What if parents don’t deserve your respect or honor? Well, sometimes they don’t. No parent is sinless, and some, sadly, are truly wretched and we don’t have to pretend they aren’t. But their God-given role as parents is still a role that God infuses with honor, and every bit of goodwill and obedience, love and respect that can be given in good conscience should be given. But if your parents tell you to do something that God has forbidden, or command you not to do something that God has required, that’s when “civil disobedience” is called for in the home. As the apostles said to the Jewish authorities when they were commanded not to do what Jesus commanded them to do, namely, to preach the Gospel, “We must obey God rather than men.”

That brings us to the extended application of the Fourth Commandment, where Luther explains that it’s not restricted to honoring your father and your mother, but also those in authority over us. The German uses just one word for all that: “Herren,” lords. We don’t use that word anymore, except for THE Lord, but in German it included everyone in a position of authority over you, from your boss to your king, in the secular realm, and it also included your pastor in the spiritual realm.

The Scriptures back up that extension of the Fourth Commandment. We’re told, especially by St. Paul and St. Peter, to submit to the governing authorities and to honor the king. We’re told by the writer to the Hebrews to Remember those who rule over you, who have spoken the word of God to you, to obey them and to be submissive, for they watch over your souls.

Spiritual authorities have a God-given duty to watch over the souls of those entrusted to their care—not unlimited authority, but the authority to teach God’s Word and administer the Sacraments, to rebuke sin, and to forgive it.

Secular authorities have a God-given duty to watch over, not the souls, but the bodies of their subjects, but only in certain ways; they don’t have God-given authority over every aspect of life. According to Scripture, the secular authorities exist to maintain justice, not allowing one person to mistreat or steal from another. The authorities are to ensure the safety of their citizens, that is, to prevent evildoers from harming their person or property, to protect them from foreign and domestic threats. That duty does not extend, by the way, to preventing the spread of disease at all costs; there is not even a hint in Scripture that the government has the authority from God to punish people or to restrain people on the off chance that they may have some disease, the one possible exception being the quarantining of a person who had been formally examined and diagnosed to have leprosy, which had more to do with ceremonial uncleanness than with the prevention of contamination—nothing like the authority we’ve seen the government grant to itself over the past year.

Still, when acting in their God-given roles, the Fourth Commandment extends to authorities in the church and to authorities in the state, and we are all commanded to honor, to serve and obey, to love and cherish those authorities. That certainly also includes praying for them and trying to work together with them for the good of the Church and for the good of society.

Where have you failed to honor? Where have you failed to obey, to serve, to love, or to cherish, in the home, in the Church, or in society? Where have you despised or angered parents or those in authority over you? Are you always careful to defend their honor? Are you always careful to obey? Always eager to love them?
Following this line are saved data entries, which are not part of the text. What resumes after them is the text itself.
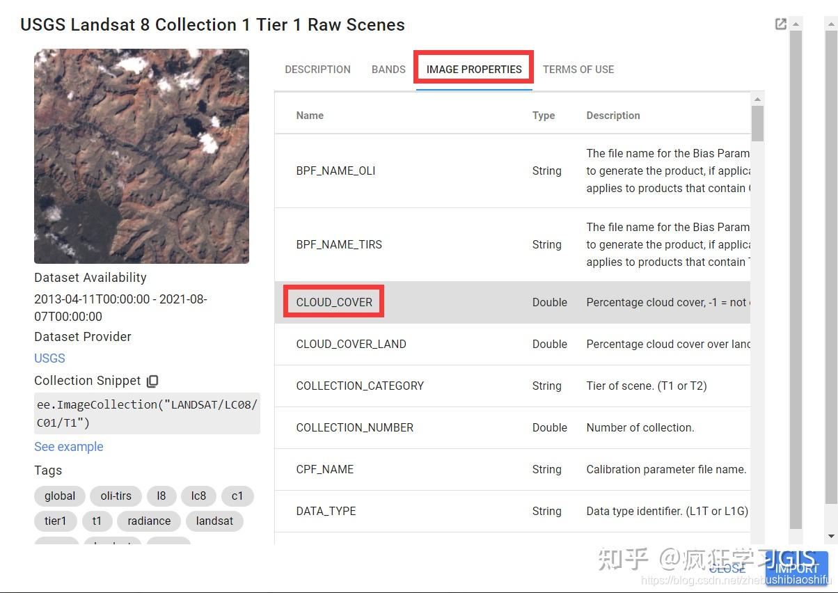Open dataset page in new window
The height and width of the screenshot is (593, 838).
pyautogui.click(x=780, y=23)
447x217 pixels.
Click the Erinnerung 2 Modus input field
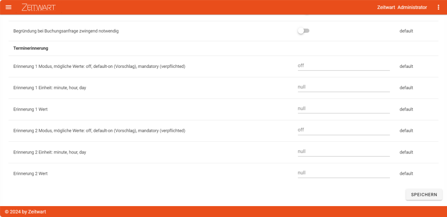343,130
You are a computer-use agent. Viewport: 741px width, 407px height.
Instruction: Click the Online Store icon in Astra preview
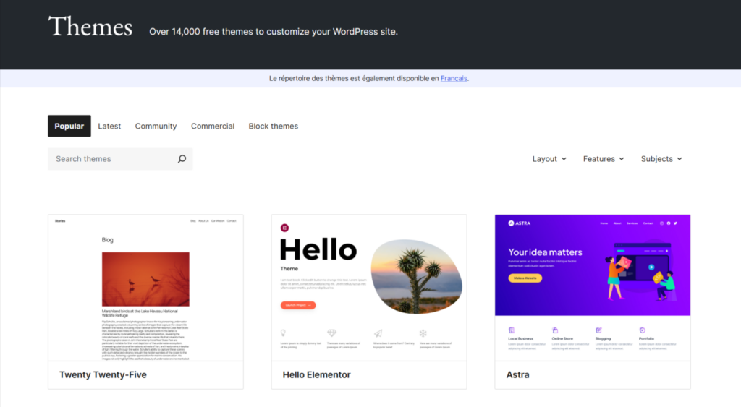555,330
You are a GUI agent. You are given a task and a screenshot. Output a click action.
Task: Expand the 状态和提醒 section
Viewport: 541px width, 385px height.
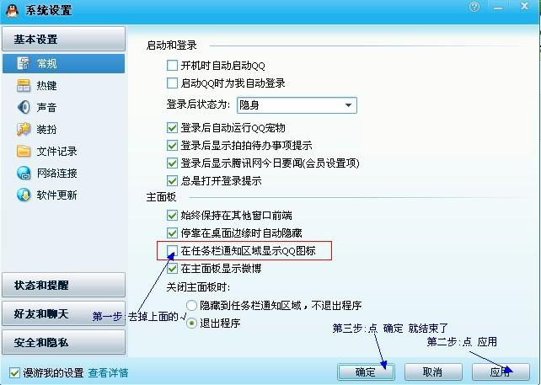(63, 285)
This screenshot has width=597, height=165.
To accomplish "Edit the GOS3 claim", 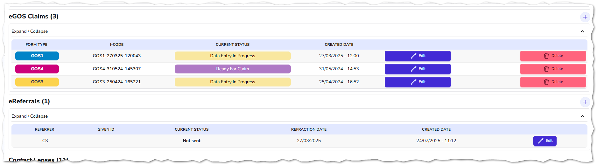I will pyautogui.click(x=418, y=82).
To pray for them? A sin against the Fourth Commandment is a sin against the God who put those authorities in place in your life. And so the Fourth Commandment, like the rest, shows us our sin and condemns us in the courtroom of God’s justice.

Which is another reason why only a fool would plead his case before God on the basis of how well he’s obeyed the Law. Our only plea must be, God, have mercy on me, a sinner, for the sake of Your Son, Jesus Christ, who honored both His earthly parents and You, His heavenly Father, in my place, and who suffered and died for my dishonor and disobedience! Then, clothed in Christ’s righteousness and having God’s forgiveness, let the Fourth Commandment guide you each day into the new obedience of God’s beloved children, and may He grant us all the wisdom to know when the authorities are acting as God’s representatives, and when not. Amen.